Aug. 27 (Bloomberg) -- Sotheby’s, the New York-based art and collectibles auction house, is being targeted by Daniel Loeb’s Third Point LLC activist hedge-fund firm, which amassed a 5.7 percent stake.
Third Point, based in New York, spent $156.7 million on the holding, according to a filing yesterday with the U.S. Securities and Exchange Commission. Loeb, 51, intends to engage Sotheby’s board and management in talks, the regulatory filing shows.

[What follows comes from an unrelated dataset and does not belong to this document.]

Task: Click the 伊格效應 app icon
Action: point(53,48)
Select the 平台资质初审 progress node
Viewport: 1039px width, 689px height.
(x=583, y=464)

The filing indicates that the discussions may relate to changes in leadership or strategy at the auctioneer, led by Chairman and Chief Executive Officer William Ruprecht. Sotheby’s may have drawn Loeb’s attention as rival Christie’s International Plc revamps itself to fare better in the new digital age, Michael Plummer, former chief operating officer of Christie’s financial services, said in an interview.
“They haven’t radically rejigged their business in the past 10 years,” said Plummer, a principal of Artvest, a New York-based firm that provides investment advice for the art market. “It would appear that these hedge funds have an idea that Sotheby’s could be doing its business differently.”
Sotheby’s generated $768.5 million in revenue last year, the bulk coming from the auction business that sells fine wines, art and gems. It holds a record for a work of art at auction: Last year’s sale of Edvard Munch’s “The Scream” for $119.9 million. Its biggest competitor is Christie’s, the London-based company taken private by billionaire Francois Pinault’s holding company, Artemis SA, in 1998.
“Sotheby’s board of directors and management team are committed to building long-lasting value for all of Sotheby’s shareholders and we welcome investment in the company,” said Andrew Gully, a spokesman for Sotheby’s.
Loeb and wife Margaret Munzer Loeb are known for collecting postwar and contemporary works as well as feminist pieces, ranking among the world’s top 200 collectors by Art News magazine this year. In 2009, the hedge-fund manager sold a blue-and-pink Jeff Koons egg for $5.5 million. Elissa Doyle, a managing director at Third Point, declined to comment.
Sotheby’s shares climbed 3 percent to $47.21 yesterday in New York. Before today they had gained 49 percent in the past year, more than twice the rate of the Standard & Poor’s 500 Index.
Loeb isn’t the only activist with an eye on Sotheby’s. Trian Fund Management LP, the firm run by activist investor Nelson Peltz, bought 2.07 million Sotheby shares in the three months ended June 30, or about a 3 percent stake, according to a regulatory filing this month. Marcato Capital Management LLC also disclosed a 6.6 percent activist stake accumulated in options and shares.
Activist investors, typically hedge-fund managers, tend to buy at least 5 percent of a company’s stock and flag their intent to seek changes to boost equity returns by disclosing their holding in a 13D filing with the SEC.
Some have broadened into taking over controlling stakes of companies. Paulson & Co., the hedge-fund firm run by billionaire John Paulson, this month agreed to buy Steinway Musical Instruments Inc. for about $512 million, beating competing offers to gain control of the 160-year-old piano maker.